O homem da faca olha para o companheiro e ri, feliz com a desgraça alheia.
– Lumiukko.
O companheiro atira-lhe um pedaço de neve solta. Ele recua, guarda a faca no bolso e começa a fazer uma bola. O da barba levanta-se com dificuldade, agarrando-se ao gradeamento.
– Disto percebo eu – murmura ele, apanhando neve para fazer também uma bola.
O homem do blusão aos quadrados aponta ao companheiro, mas vira-se de repente e atira uma bola que acerta no ombro de Joona.
Nos minutos seguintes, voam bolas de neve em todas as direções. Joona escorrega e cai. O barbudo deixa cair o boné e o outro apanha-o e enche-o de neve.

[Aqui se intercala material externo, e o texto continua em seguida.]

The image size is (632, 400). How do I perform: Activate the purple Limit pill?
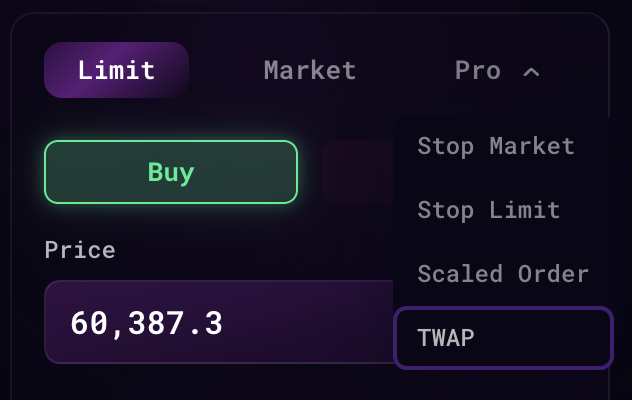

A mulher bate palmas e leva com uma bola de neve na testa, que fica colada, como uma protuberância branca. O da barba ri às gargalhadas e deixa-se cair sobre uma pilha de pinheiros de Natal. O outro atira-lhe neve com o pé, mas não aguenta continuar a luta. Arquejando, volta-se para Joona.
– De onde é que apareceste? – pergunta ele.
– Polícia Criminal – responde Joona, sacudindo a neve da roupa.
– Polícia?
– Levaram-me o meu filho – murmura a mulher.
Joona apanha o gorro de pele do chão, despeja a neve e entrega-o ao homem do blusão.
– Obrigado.
– Eu vi uma estrela cadente – diz a mulher embriagada, voltando-se para Joona. – Vi-a quando tinha sete anos. E o desejo que peço é que tu vás arder no inferno gritando como…
– Cala a boca! – berra o homem do blusão. – Eu só tenho a agradecer por não ter espetado a faca no meu irmão…
– Quero o meu dinheiro! – grita o outro, rindo.